■ **DIRECTIONS**
Retype all entries exactly, skipping pictures.

■ **Dataset entries**
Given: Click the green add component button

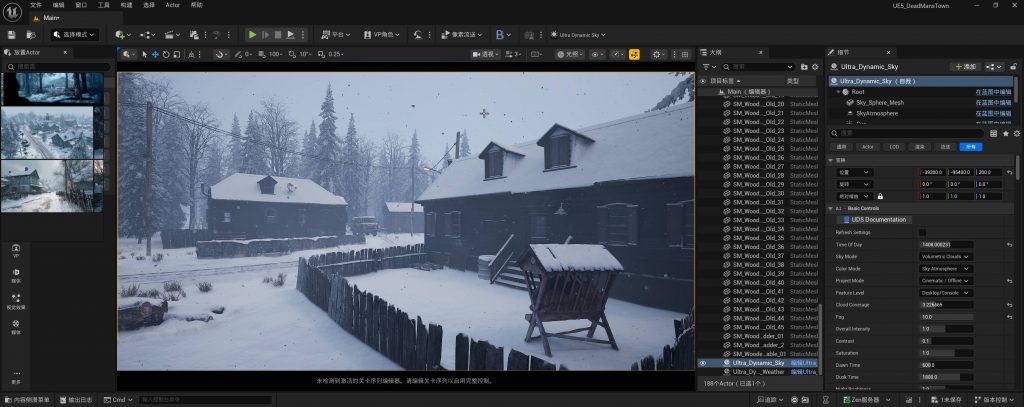Looking at the screenshot, I should (x=963, y=66).
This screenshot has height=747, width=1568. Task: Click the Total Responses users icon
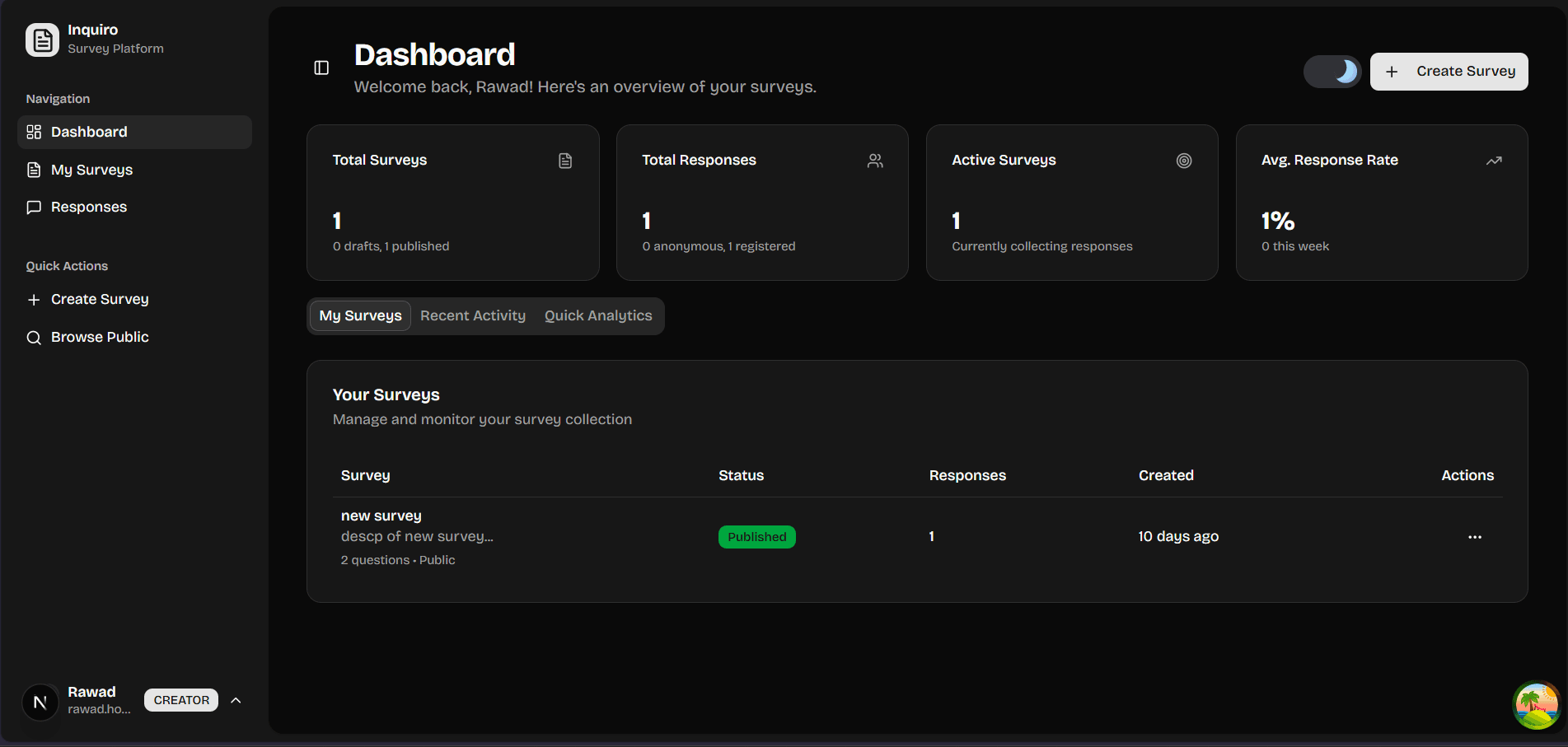pyautogui.click(x=875, y=161)
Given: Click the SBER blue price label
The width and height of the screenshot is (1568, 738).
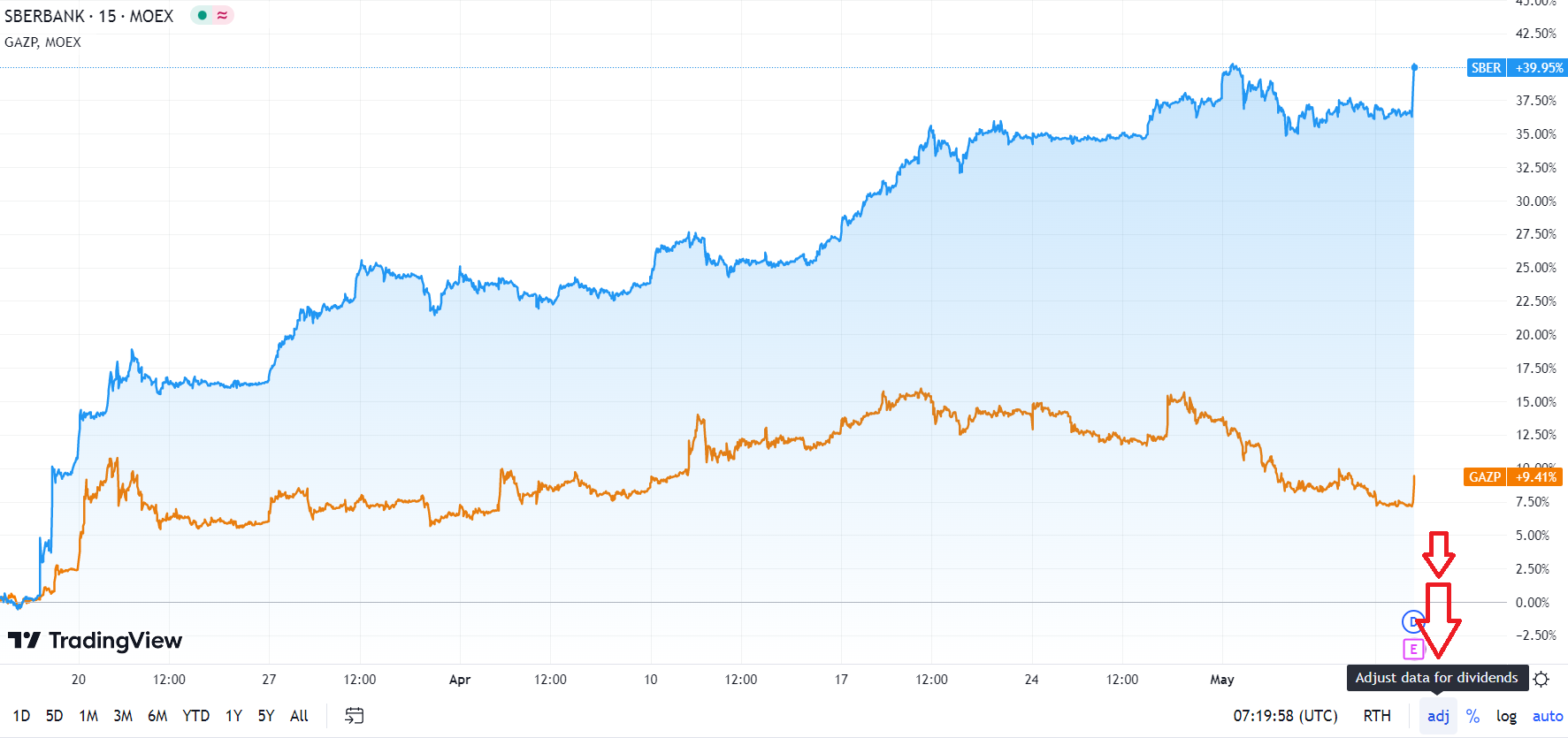Looking at the screenshot, I should click(x=1516, y=68).
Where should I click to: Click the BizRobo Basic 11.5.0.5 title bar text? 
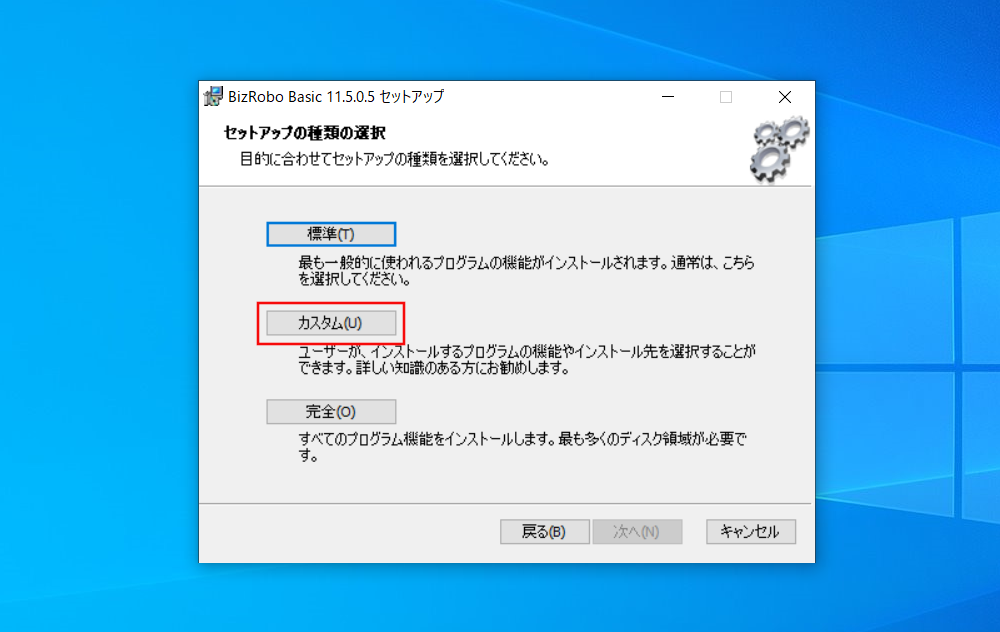[x=336, y=97]
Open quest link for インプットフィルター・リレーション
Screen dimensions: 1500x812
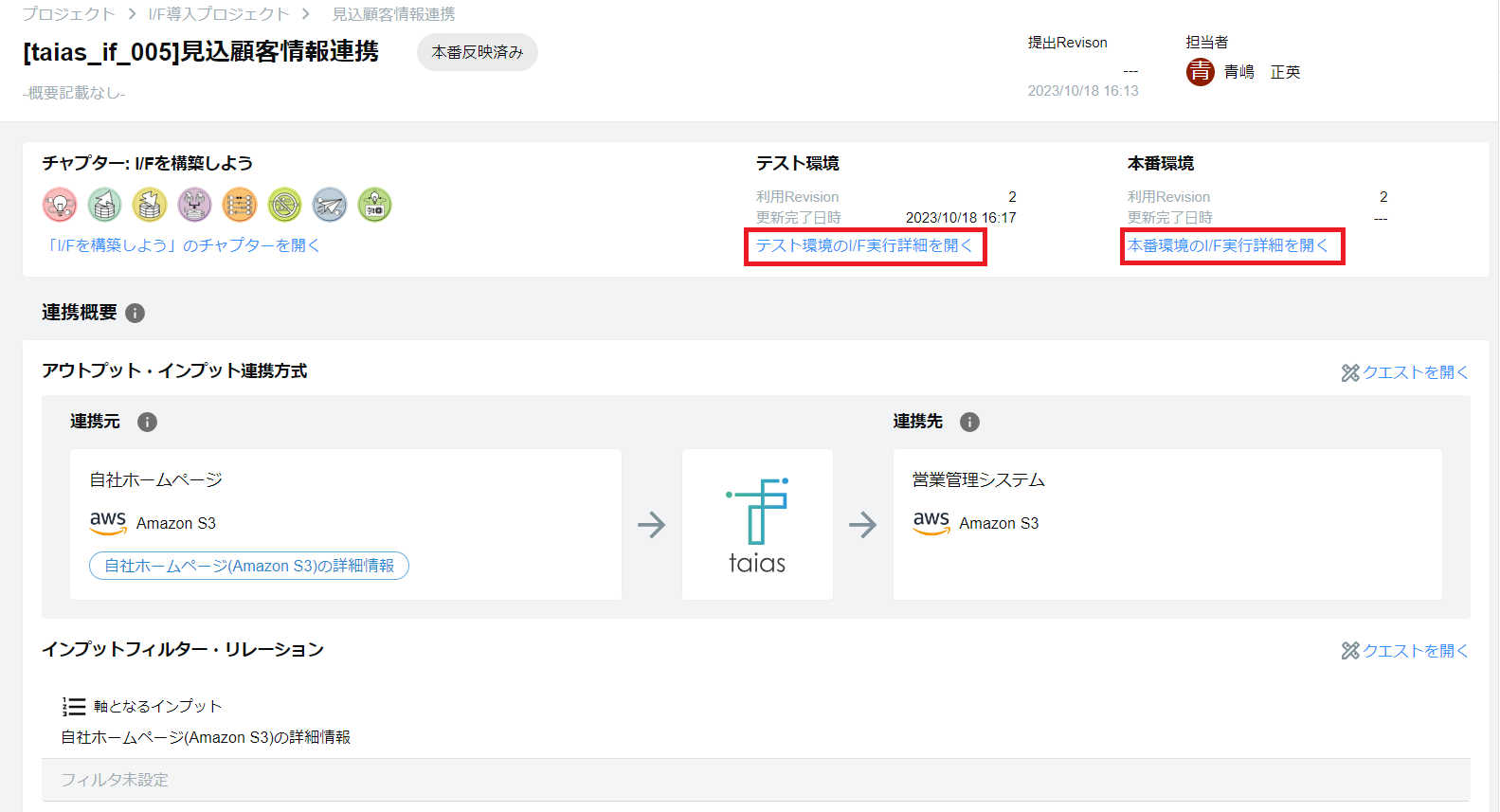tap(1405, 651)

■ **RESPONSE TO THE EXERCISE**
Given: Click the green add component button

Looking at the screenshot, I should (x=963, y=66).
This screenshot has height=747, width=1568. Task: Click the Total Responses users icon
pyautogui.click(x=875, y=161)
Given: Click the SBER blue price label
The width and height of the screenshot is (1568, 738).
Looking at the screenshot, I should click(x=1516, y=68).
Where should I click to: Click the BizRobo Basic 11.5.0.5 title bar text? 
[x=336, y=97]
Open quest link for インプットフィルター・リレーション
Screen dimensions: 1500x812
tap(1405, 651)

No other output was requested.